— What this task involves —
Rewrite the entries from the line that has "At what (x,y)" through the last entry, changing "coordinates" to "position" and keeping everything else the same. Leave out the pictures.

----------

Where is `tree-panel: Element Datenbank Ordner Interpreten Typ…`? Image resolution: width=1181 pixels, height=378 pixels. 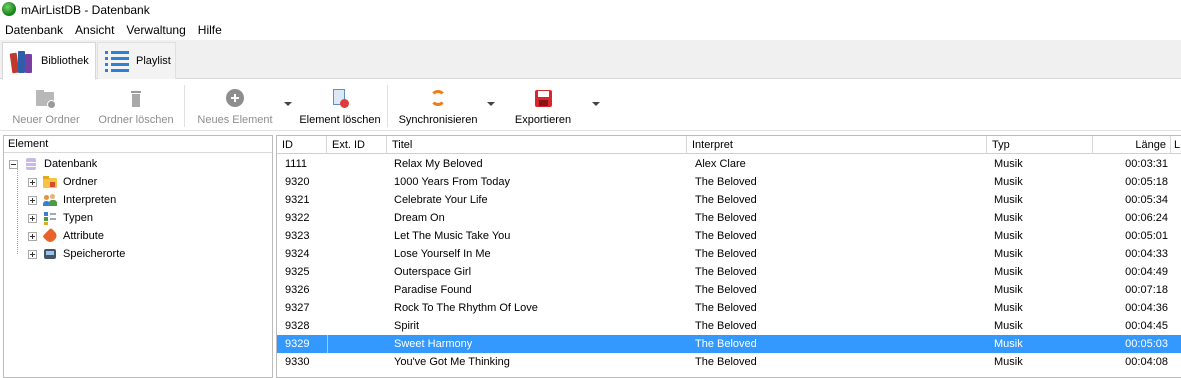 tree-panel: Element Datenbank Ordner Interpreten Typ… is located at coordinates (138, 256).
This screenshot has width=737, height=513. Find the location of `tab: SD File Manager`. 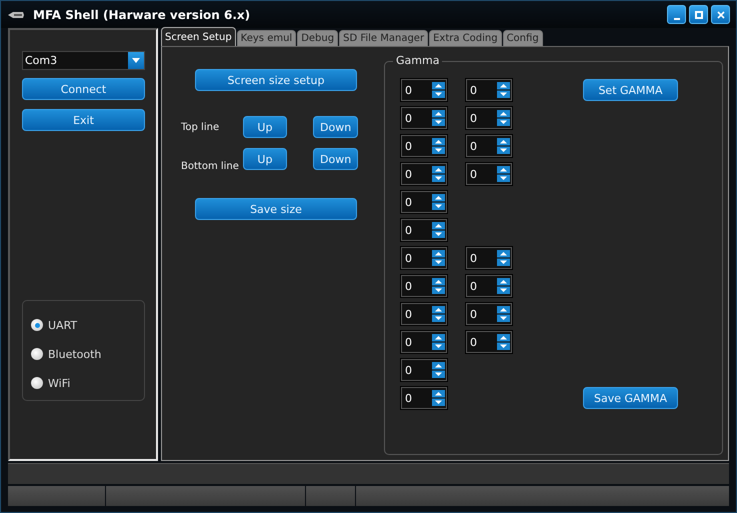

tab: SD File Manager is located at coordinates (384, 38).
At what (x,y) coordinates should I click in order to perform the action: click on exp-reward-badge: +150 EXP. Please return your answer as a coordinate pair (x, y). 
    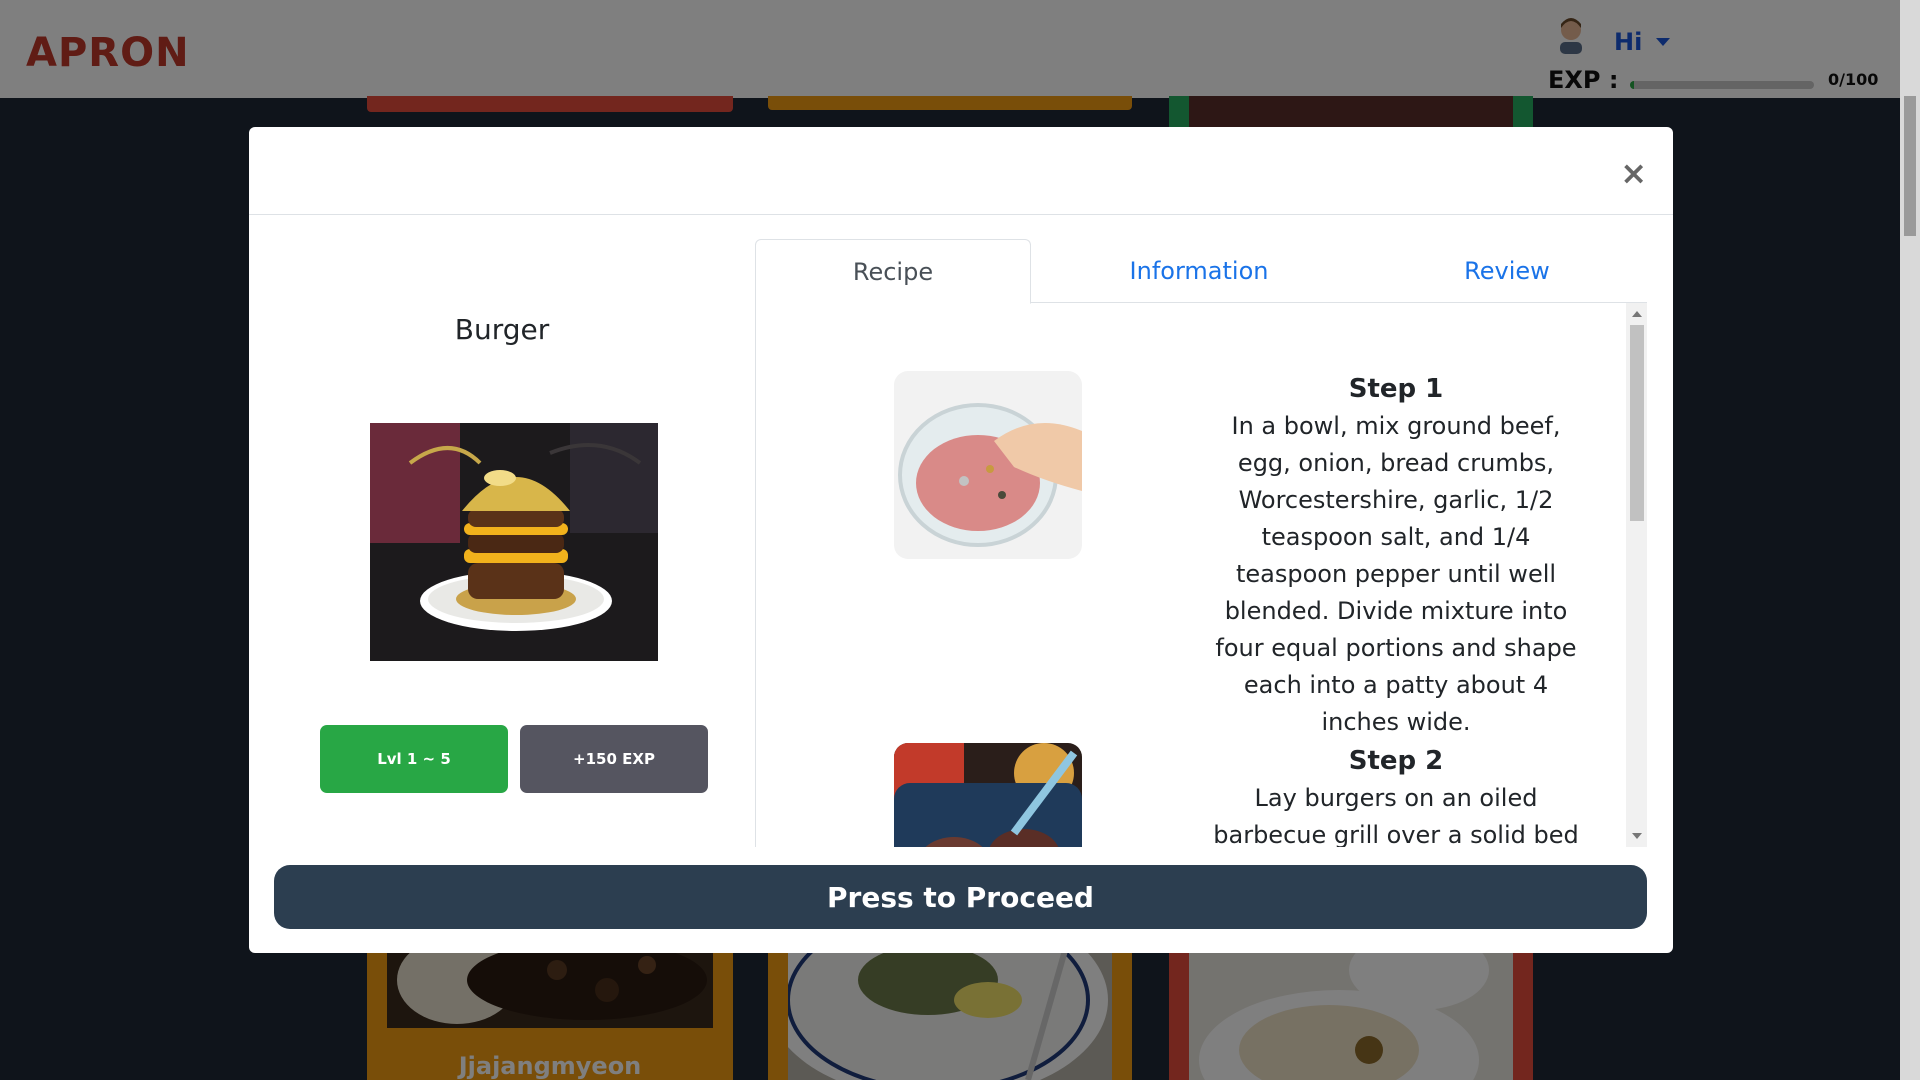
    Looking at the image, I should click on (614, 759).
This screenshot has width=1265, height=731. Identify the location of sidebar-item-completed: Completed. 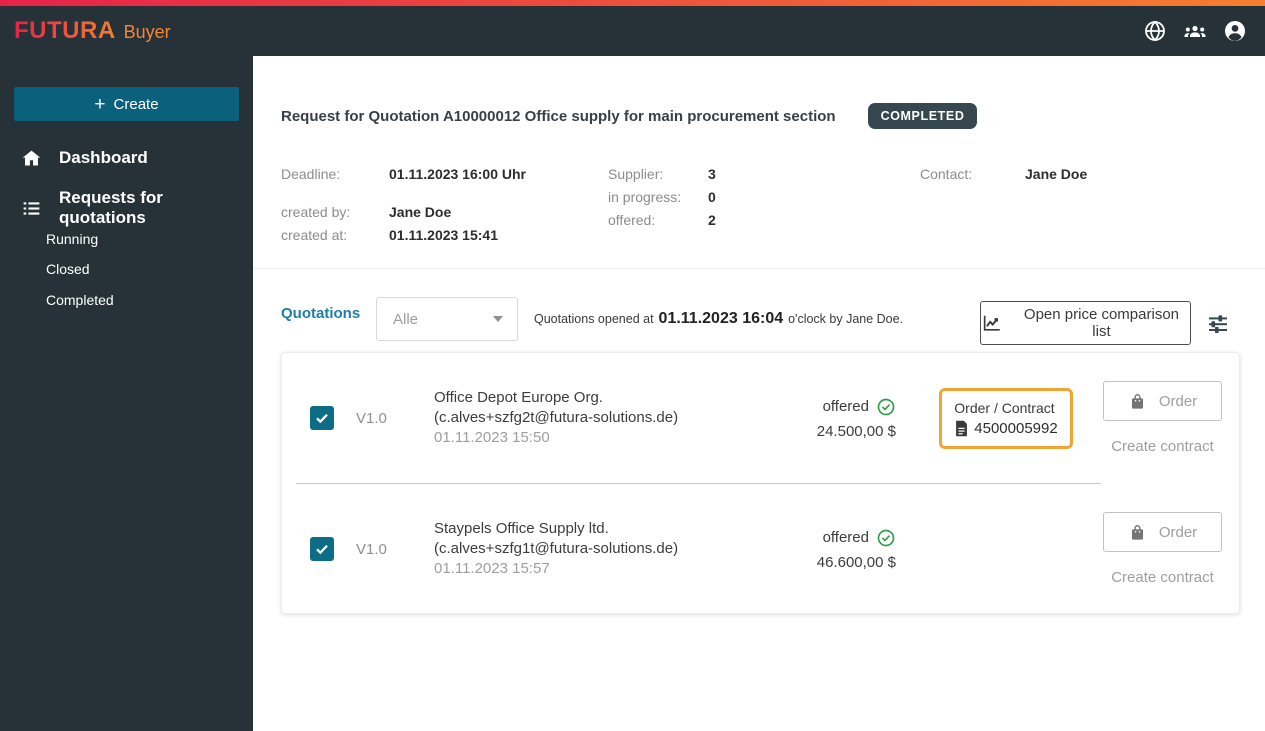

----------

— Output for this exercise —
At what (x,y) position should I click in order to perform the action: click on exp-reward-badge: +150 EXP. Please return your answer as a coordinate pair (x, y). 
    Looking at the image, I should click on (614, 759).
This screenshot has width=1265, height=731. Identify the location of sidebar-item-completed: Completed. 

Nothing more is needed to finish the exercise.